From 502018fcbb71010a4b198e848bc46443478f215d Mon Sep 17 00:00:00 2001
From: Alexandre Dulaunoy <a@foo.be>
Date: Sat, 9 Mar 2024 18:22:30 +0100
Subject: [PATCH] chg: [rssmerge] Markdown output improved and code clean-up

---
 bin/rssmerge.py | 72 +++++++++++++++++++------------------------------
 1 file changed, 27 insertions(+), 45 deletions(-)
diff --git a/bin/rssmerge.py b/bin/rssmerge.py
index fcda30b..d77dde2 100644
--- a/bin/rssmerge.py
+++ b/bin/rssmerge.py
@@ -1,21 +1,16 @@
 #!/usr/bin/env python
 # -*- coding: utf-8 -*-
 #
-# a at foo dot be - Alexandre Dulaunoy - http://www.foo.be/cgi-bin/wiki.pl/RssAny
+# a at foo dot be - Alexandre Dulaunoy - https://git.foo.be/adulau/rss-tools
 #
-# rssmerge.py is a simple script to gather rss feed and merge them in reverse
-#             time order. Useful to keep track of recent events.
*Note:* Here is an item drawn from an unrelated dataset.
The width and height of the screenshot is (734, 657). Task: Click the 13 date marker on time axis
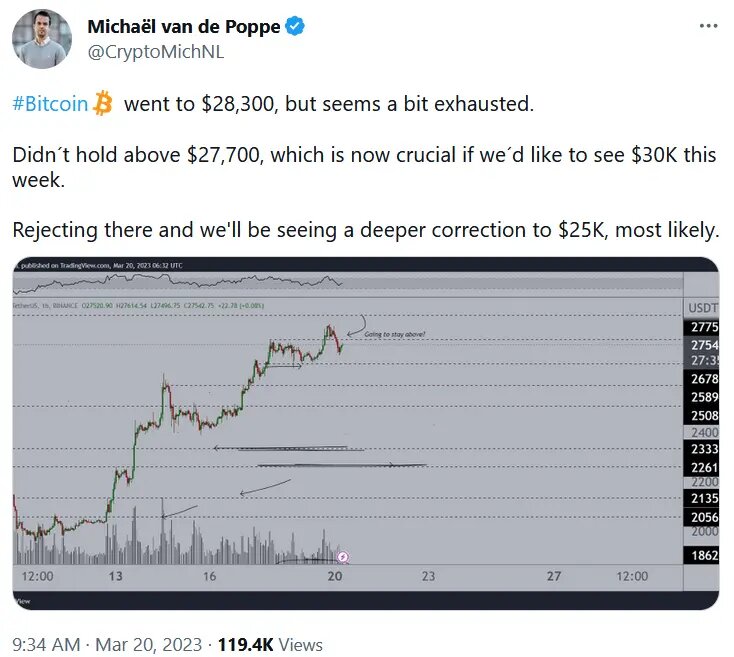(x=116, y=576)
+# rssmerge.py is a simple script designed to aggregate RSS feeds and merge them in reverse chronological order.
+# It outputs the merged content in text, HTML, or Markdown format. This tool is useful for tracking recent events
+# from various feeds and publishing them on your website.
 #
-# this is still an early prototype and assume that you have full control of the
-# remote rss feeds (if not you may have some security issues).
+# Sample usage:
 #
-# TODO : - rss 2.0 and atom output
-#        - full html output
-#
-# example of use :
-#  python3 rssmerge.py --output phtml --maxitem 20 "http://www.foo.be/cgi-bin/wiki.pl?action=journal&tile=AdulauMessyDesk"
-#   "http://api.flickr.com/services/feeds/photos_public.gne?id=31797858@N00&lang=en-us&format=atom" "http://a.6f2.net/cgi-bin/gitweb.cgi?
-#   p=adulau/.git;a=rss" "http://www.librarything.com/rss/reviews/adulau"  > /tmp/test.inc
+# python3 rssmerge.py "https://git.foo.be/adulau.rss"  "http://api.flickr.com/services/feeds/photos_public.gne?id=31797858@N00&lang=en-us&format=atom"
+#  "https://github.com/adulau.atom" -o markdown --maxitem 20
 
 import feedparser
 import sys, os
@@ -25,28 +20,23 @@ import hashlib
 from optparse import OptionParser
 import html
 from bs4 import BeautifulSoup
+from urllib.parse import urlparse
 
 feedparser.USER_AGENT = "rssmerge.py +https://github.com/adulau/rss-tools"
 
 
 def RenderMerge(itemlist, output="text"):
-
     i = 0
-
     if output == "text":
         for item in itemlist:
             i = i + 1
             # Keep consistent datetime representation if not use allitem[item[1]]['updated']
-            timetuple = datetime.datetime.fromtimestamp(allitem[item[1]]["epoch"])
-            print(
-                str(i)
-                + ":"
-                + allitem[item[1]]["title"]
-                + ":"
-                + timetuple.ctime()
-                + ":"
-                + allitem[item[1]]["link"]
-            )
+            link = allitem[item[1]]["link"]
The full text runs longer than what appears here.